I have a SVN server running, so it is impossible to serve that file, whatever the client wants to place in whatever directory.

How was that problem handled by the old letsencrypt client? Because that domain is secured via LE for some years now.


#2

That is how all CAs authenticate via HTTP & HTTPS.

Do you know how the authentication was being done?

Older clients would prefer HTTPS authentication (TLS-SNI-01) and could also do HTTP and DNS authentication.
While newer clients are no longer “allowed” to use TLS-SNI-01 and now prefer HTTP.
[But are still allowed to use HTTP and DNS - and now also support TLS with ALPN (TLS-ALPN-01)]


#3

To be honest, I have no idea how it worked before. Is there any solution to this problem?
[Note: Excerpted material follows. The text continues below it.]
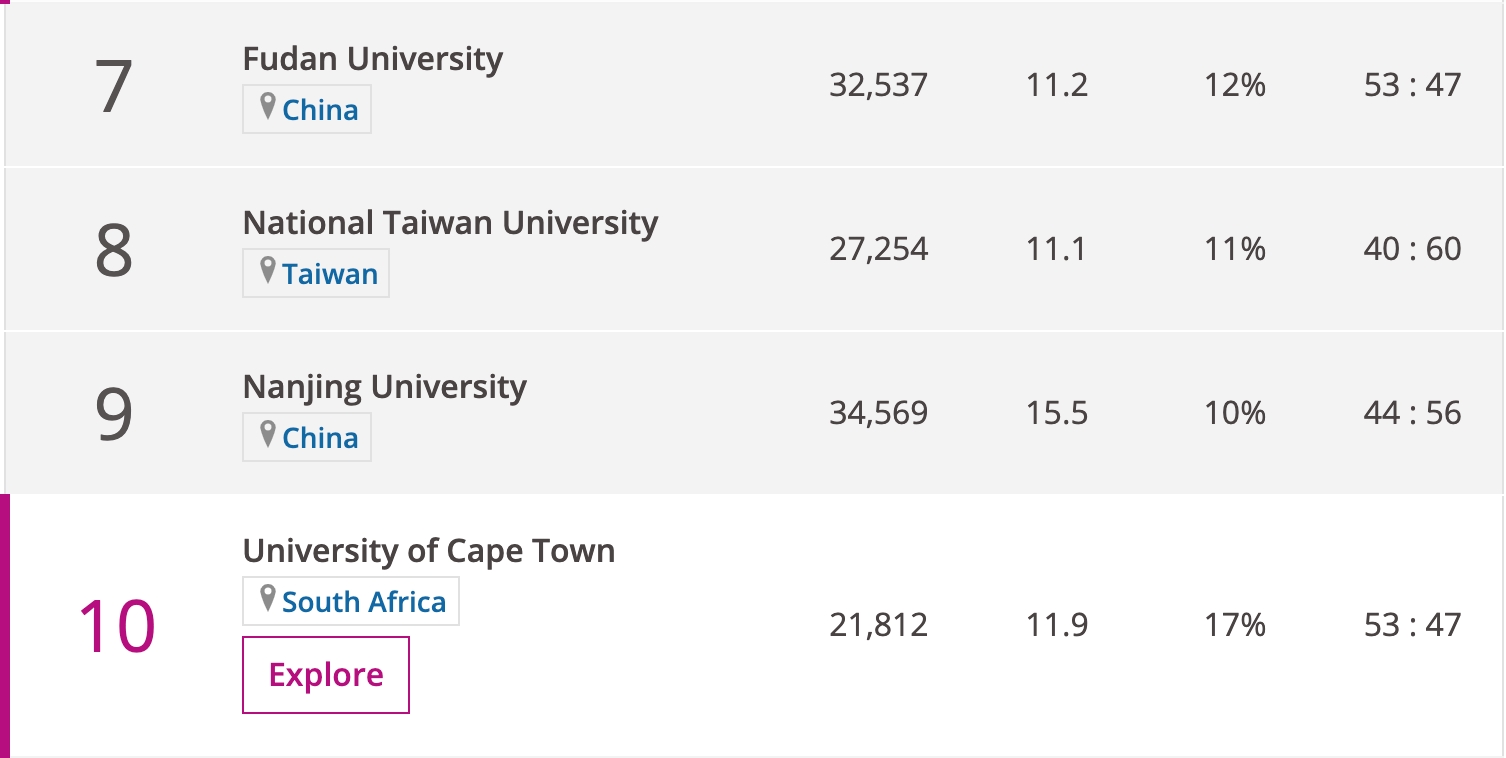This screenshot has width=1506, height=758.
Task: Select rank number 7 in the table
Action: [114, 85]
Cause Im not the only one having this issue, as there are many other apache svn servers out there.


#4

From what I could find online, it seems that certbot can be used but only in standalone mode.
[which means SVN would have to be stopped]
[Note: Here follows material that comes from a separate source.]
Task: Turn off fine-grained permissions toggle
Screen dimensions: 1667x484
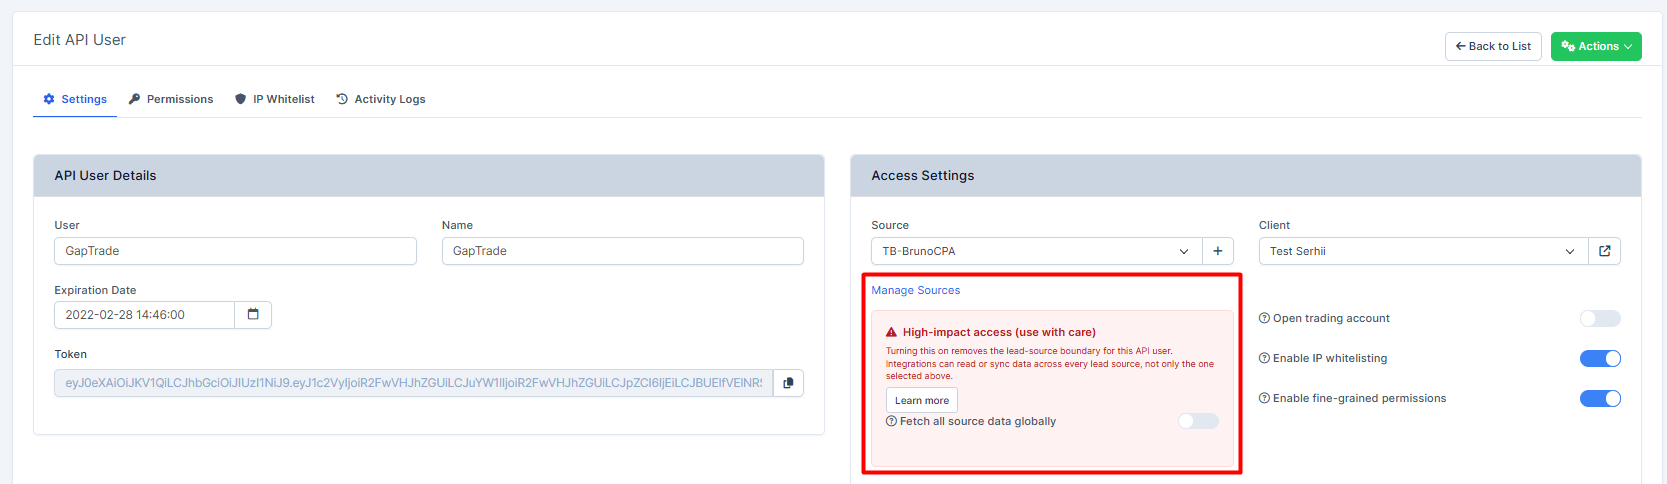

But it seems like that may NOT be necessary; If SVN is NOT being used on port 80.
You could then run both at the same time.

Which port(s) are you using for SVN?
Can you do without using port 80 (on SVN)?
[Can port 80 reach your server (no ISP block)?]
[What does the SVN vhost file look like?]


#5

so this would require an “empty” vhost configuration, pointing to some random empty directory for port 80? But wouldnt the certbot automatically create a new 443 vhost config, as it was doing it for all other unsecured domains before, and overwrite the svn config during this process?
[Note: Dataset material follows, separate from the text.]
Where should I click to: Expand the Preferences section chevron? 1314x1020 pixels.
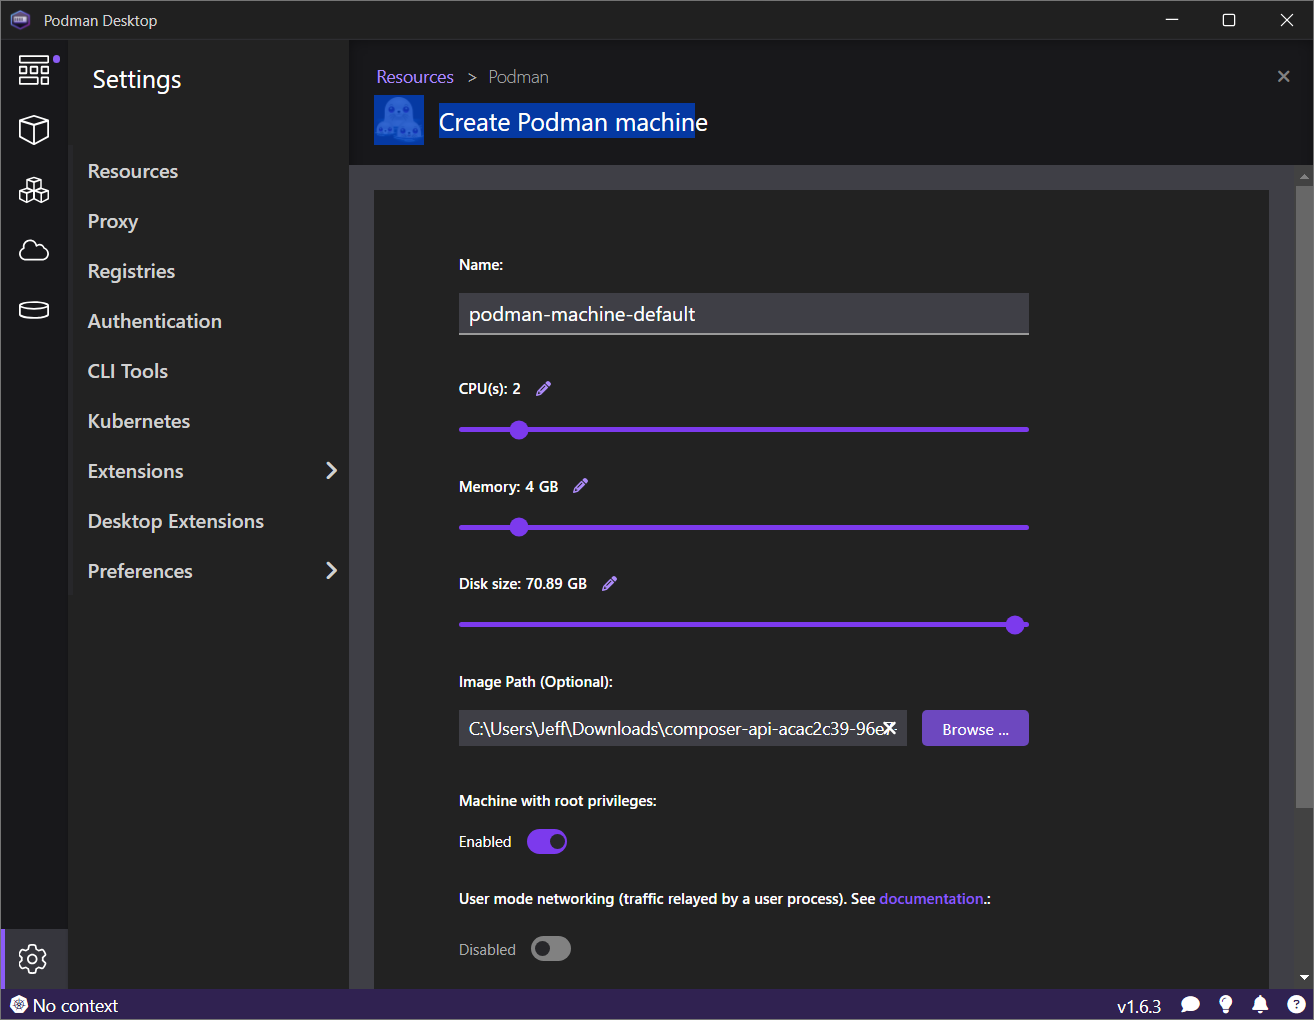point(331,571)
And stopping the svn for an SSL update every 2-3 months is not an option at all.

The config of apache svn is standard, like in that tutorial: https://help.talend.com/reader/5r9QMxelU5pRCZnPEI0VcQ/dgHq5LUSMajI3cp1~lp~IQ


#6

Certbot will only create a new 443 vhost config is one was not found that covers that set of names.
It won’t automatically overwrite an existing config.

I was proposing to find an option that would NOT stop the SVN.


#7

damn, svn needs Port 80 AND port 443, because of one special client, so access to port 80 is only allowed for one IP by firewall rule.

So there is no other way for letsencrypt? Is there a way to escalate this issue to the devs?


#8

Can you insert a (reverse) proxy?

LE also supports DNS-01 validations.
Will the SVN support any other validation methods?


#9

It’s a while since I ran an svn server but I think it relied on Apache to handle HTTP(S) and plugged into it via a webdav interface of some sort.

So it’s likely that certbot’s apache plugin would work, and is probably what you were using before. If it’s recently stopped, it’s probably because of this:

Certbot’s apache plugin recently switched from using port 443 by default for renewals to using port 80 (since the method it used to use on port 443 is going to be disabled soon). So for that to work, Let’s Encrypt must be able to connect to your server on port 80. If you can open the port generally instead of just to one IP address, the renewal may “just work”.


#10

That explains a lot, thank you. As you can imagine, the firewall rule is there for a reason, but if one might be able to tell, which IP will do the testing, I could add it.

At the moment, I am using the manual dns method for all of the 12 domains


#11

Sorry, but that won’t be possible.

Could you whitelist the special client in your Apache config rather than the firewall?


#12

what would change, if apache is doing the IP-filtering? Because this vhost will still be reachable over a single IP.


#13

Certbot’s apache plugin adds temporary configuration during the renewal process, that should (I think) be able to override the IP filtering at the Apache level, just for the special /.well-known/acme-challenge/... URL that needs to be checked by the CA.


#14

Ive tried it that way, but receive the same error as before.


#15

Exactly the same error? Then the port is probably still closed/filtered in your firewall?


#16

yes, exactly the same. Ive cleared the firewall rules, there is nothing left, the only place now is the apace config.


#17

Could you post the exact error message here?


closed #18

This topic was automatically closed 30 days after the last reply. New replies are no longer allowed.